Where boot scripts differ is in the fact that they are standalone files, meaning DDoS attacks can be launched more readily and can cause more damage, with hackers using far fewer machines. Even more alarming, people don’t need as much skill to launch such attacks. A DDoS booter shell script can be easily deployed by anyone who purchases hosted server resources or makes use of simple web application vulnerabilities (i.e., RFI, LFI, SQLi and WebDAV exploits). This, in essence, puts attacks within reach of even novice hackers. Companies should take note, especially financial firms.
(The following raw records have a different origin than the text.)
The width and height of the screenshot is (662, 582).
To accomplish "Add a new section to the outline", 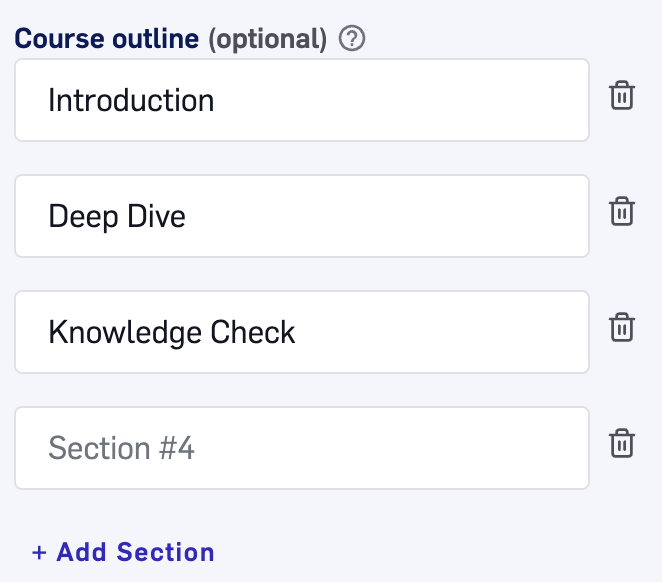I will click(123, 552).
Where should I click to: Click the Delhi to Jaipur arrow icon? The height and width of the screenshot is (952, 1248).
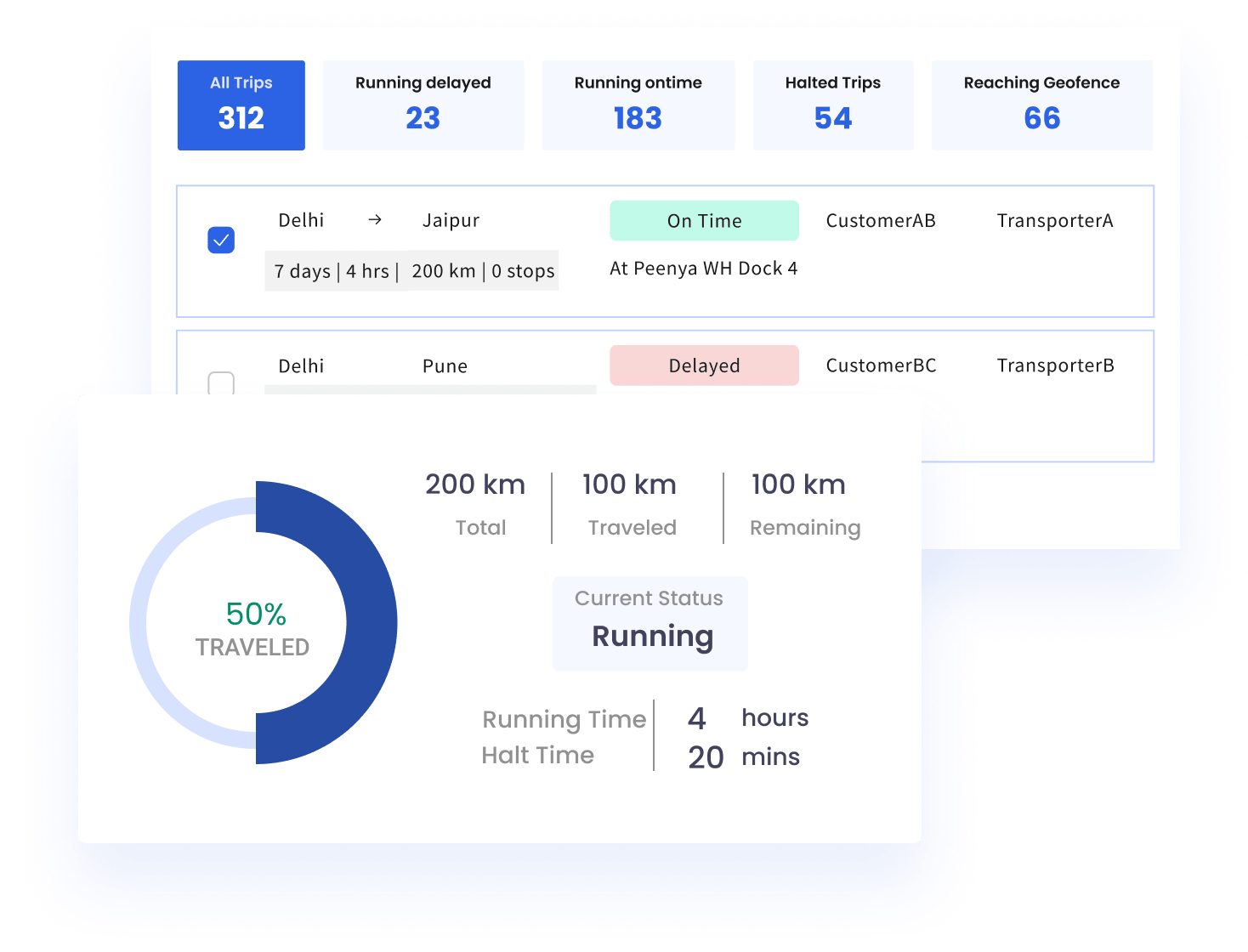[374, 220]
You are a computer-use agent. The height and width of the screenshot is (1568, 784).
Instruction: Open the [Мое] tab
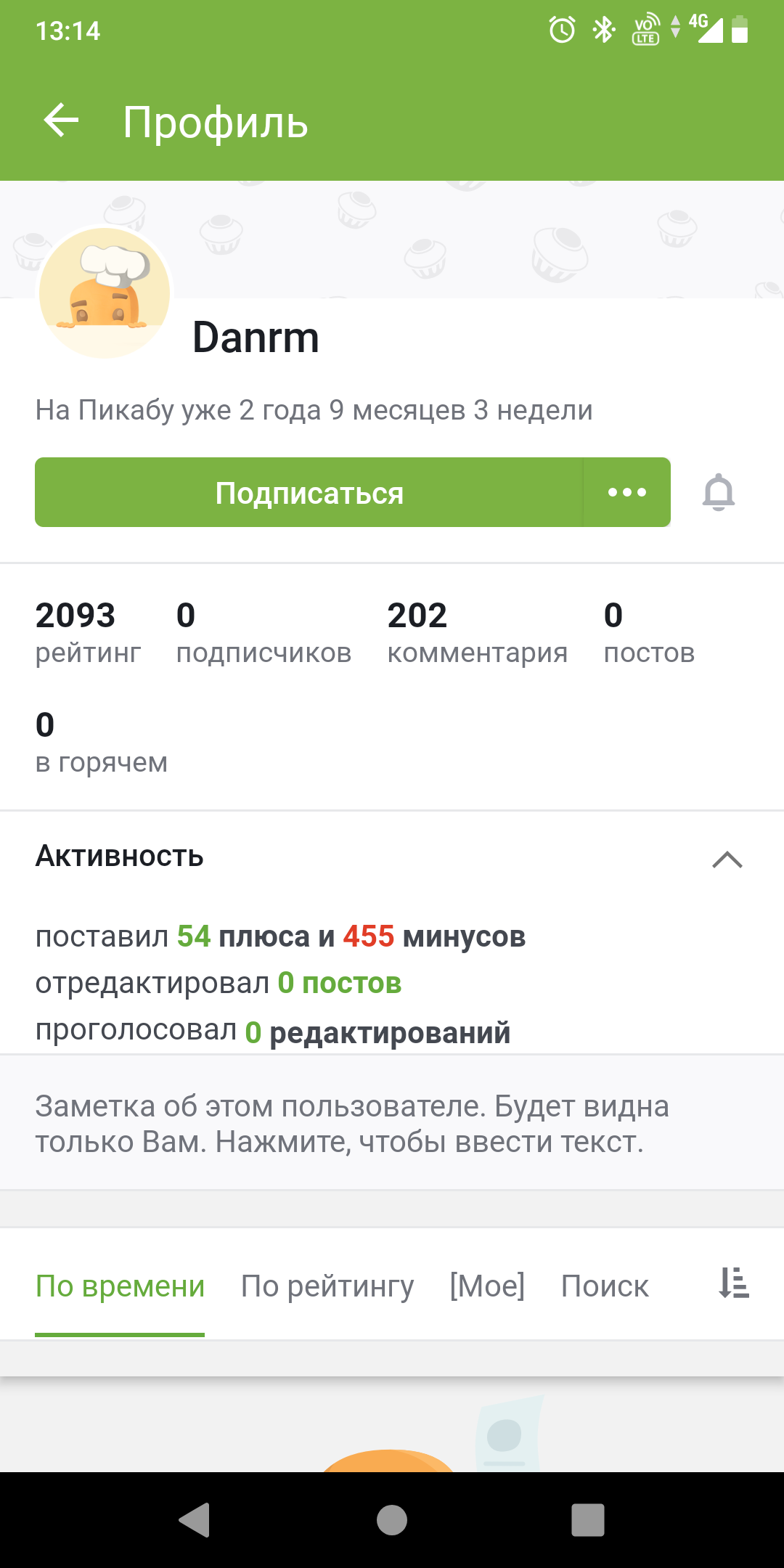coord(487,1286)
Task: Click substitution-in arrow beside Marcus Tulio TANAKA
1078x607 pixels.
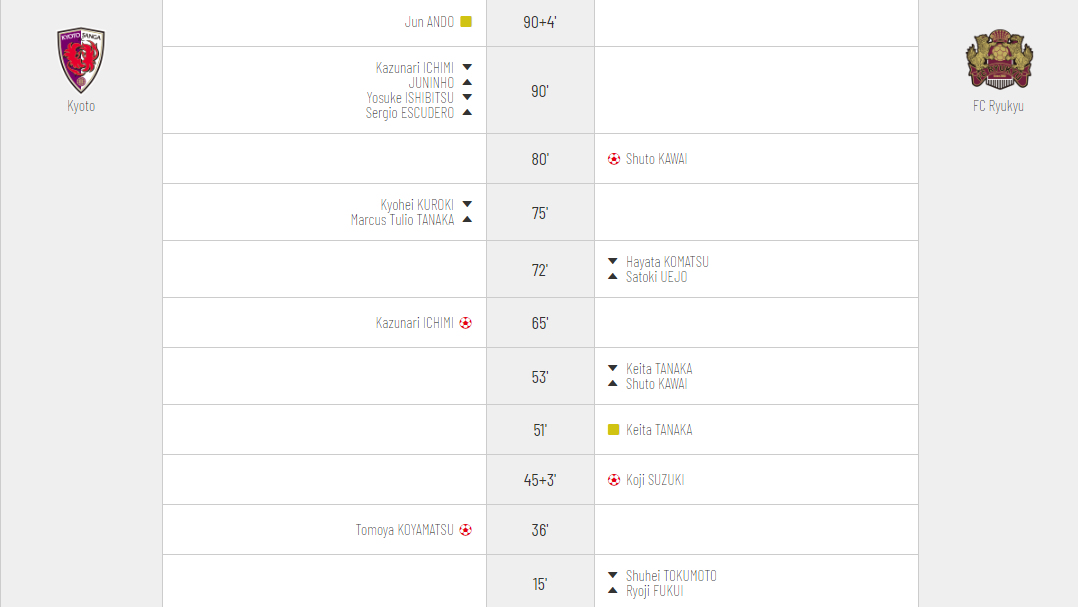Action: (x=467, y=220)
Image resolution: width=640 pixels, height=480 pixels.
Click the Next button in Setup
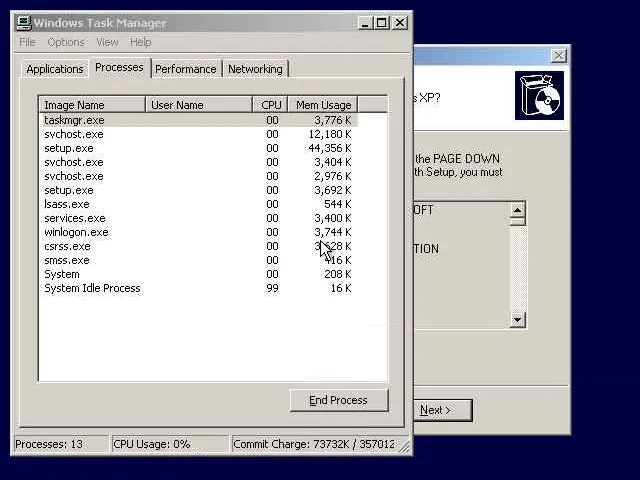tap(443, 410)
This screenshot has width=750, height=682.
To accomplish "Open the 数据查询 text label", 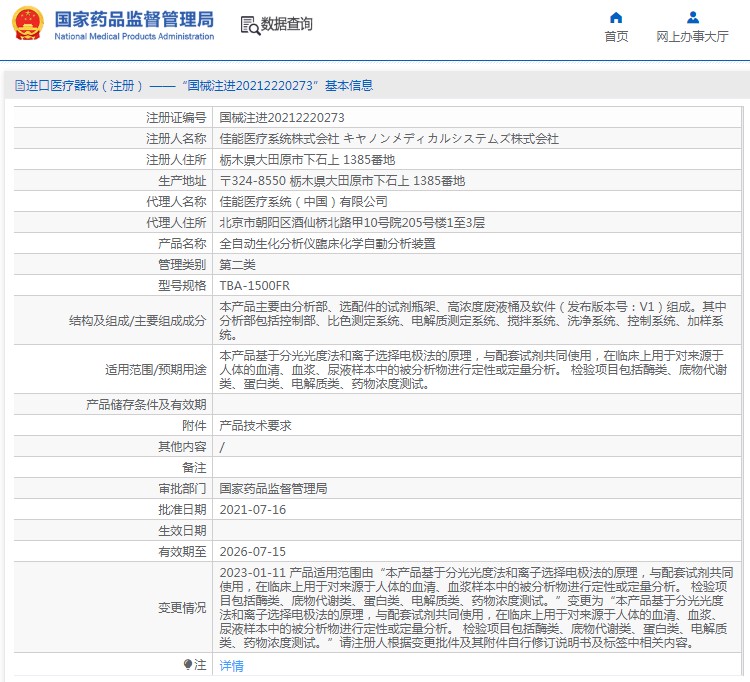I will (x=286, y=24).
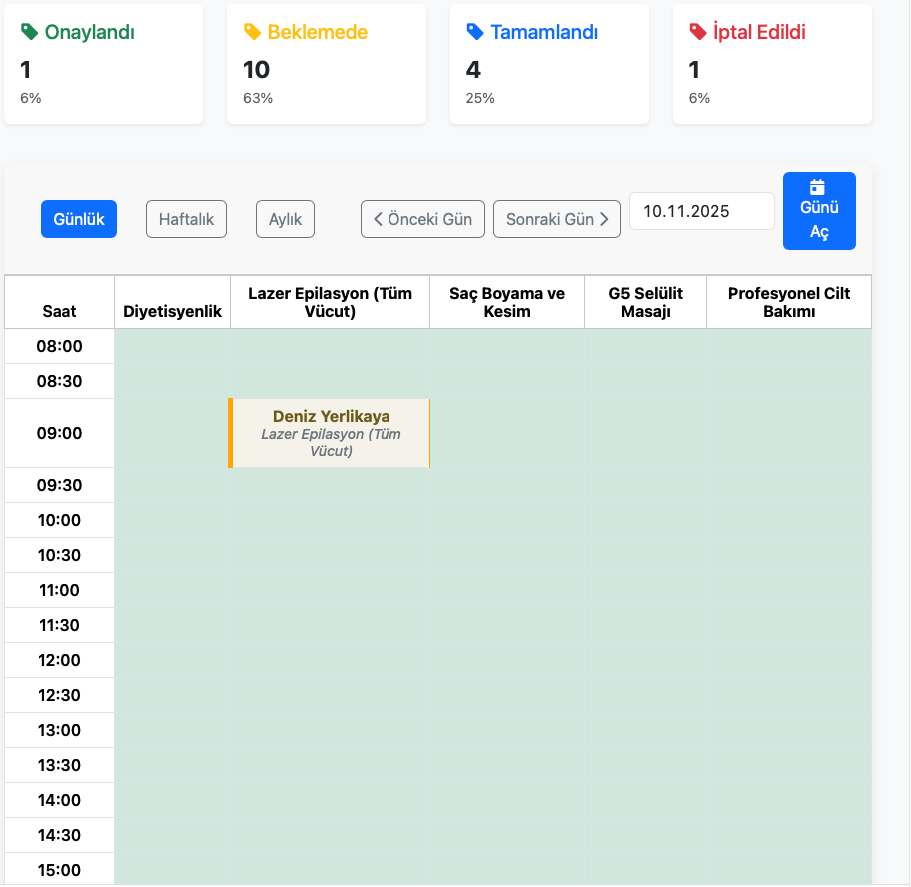The height and width of the screenshot is (887, 911).
Task: Click Saç Boyama ve Kesim column header
Action: (x=507, y=302)
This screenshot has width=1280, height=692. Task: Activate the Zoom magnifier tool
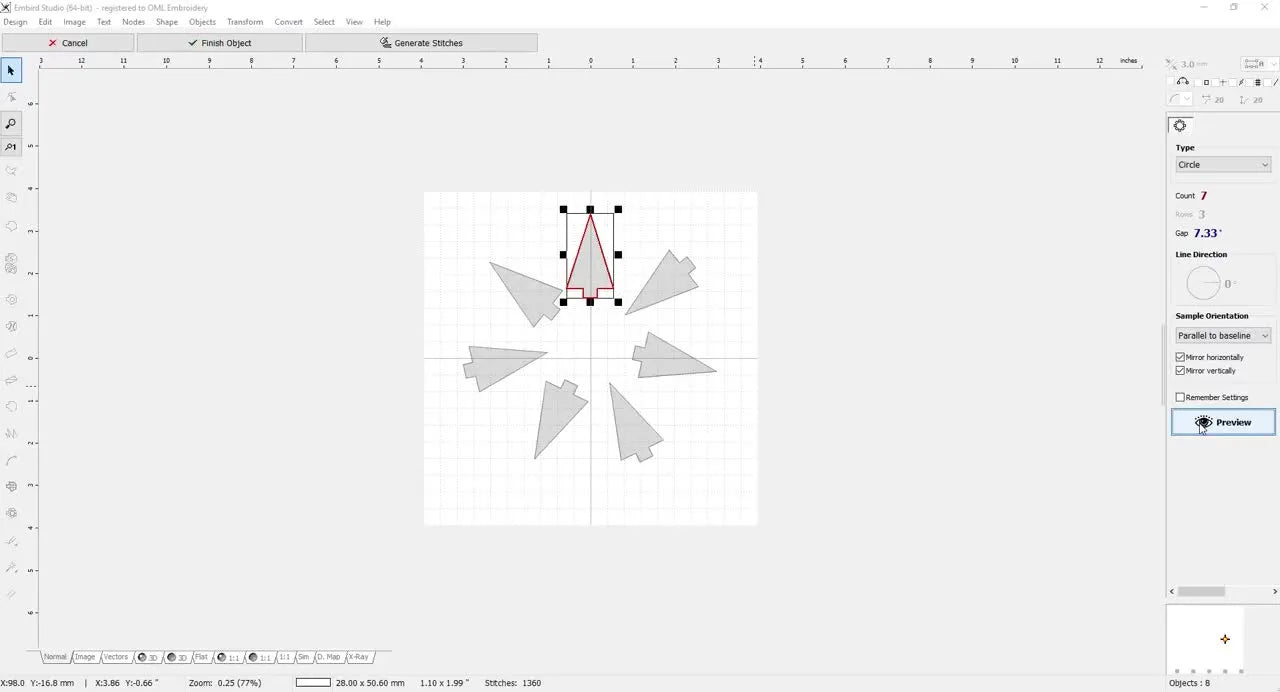[x=11, y=123]
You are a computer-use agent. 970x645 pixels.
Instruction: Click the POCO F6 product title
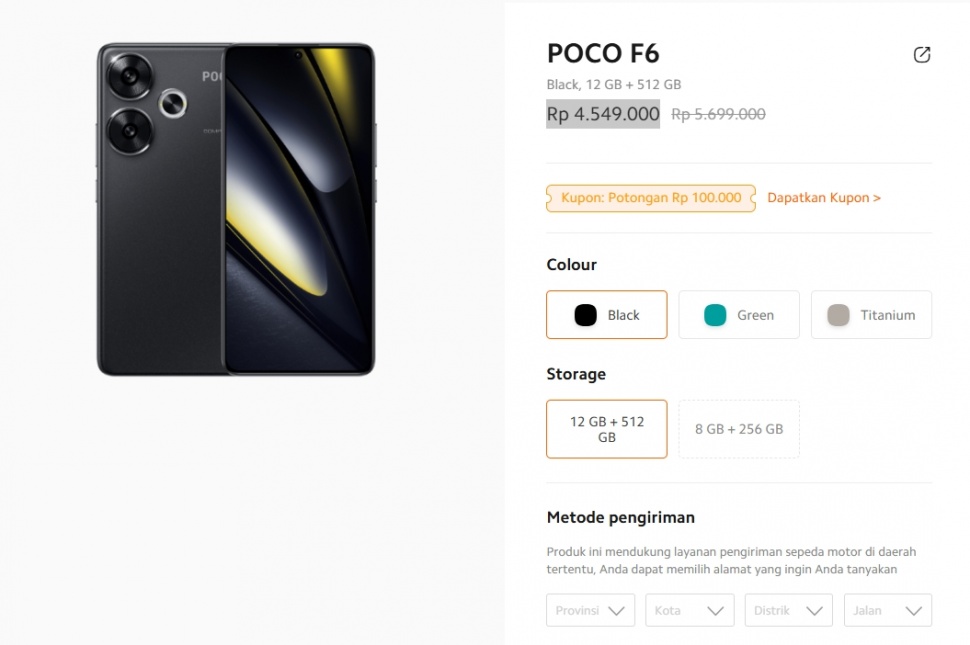(x=603, y=54)
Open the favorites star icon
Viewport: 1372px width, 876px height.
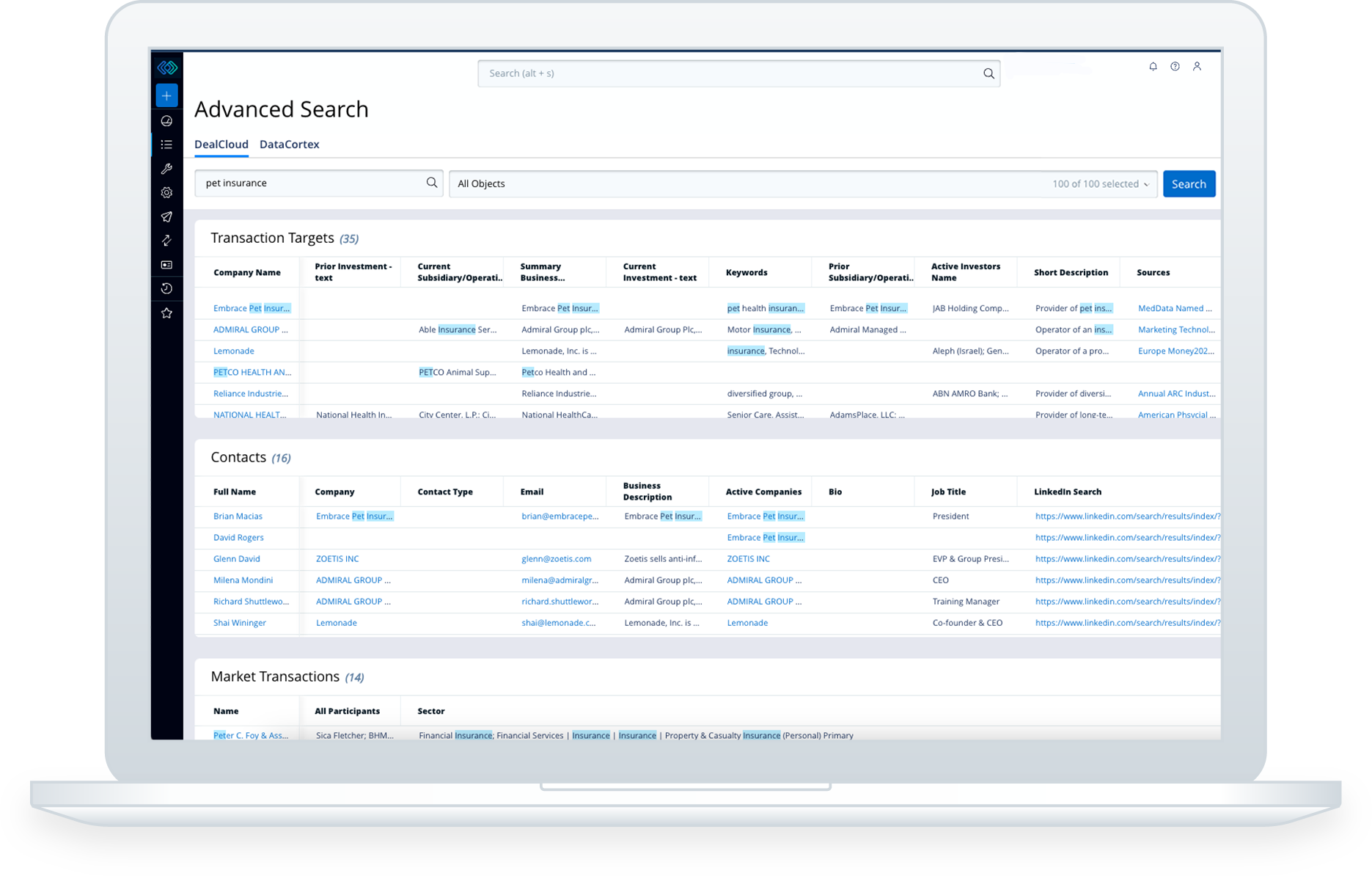[x=166, y=313]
According Prolexic’s quarterly global DDoS attack report released a few weeks ago, there was an almost threefold increase in the number of attacks against its financial services clients during Q1 compared to Q4 2011. “This quarter was characterized by extremely high volumes of malicious traffic directed at our financial services clients,” said Neal Quinn, Prolexic’s vice president of Operations. “We expect other verticals beyond financial services, gaming and gambling to be on the receiving end of these massive attack volumes as the year progresses.”
So what should companies do to protect their information and IT infrastructure? Though organizations can never be 100% protected from an attack, they can help by continuously testing proprietary web applications, as well as constantly testing known vulnerabilities in commercial apps.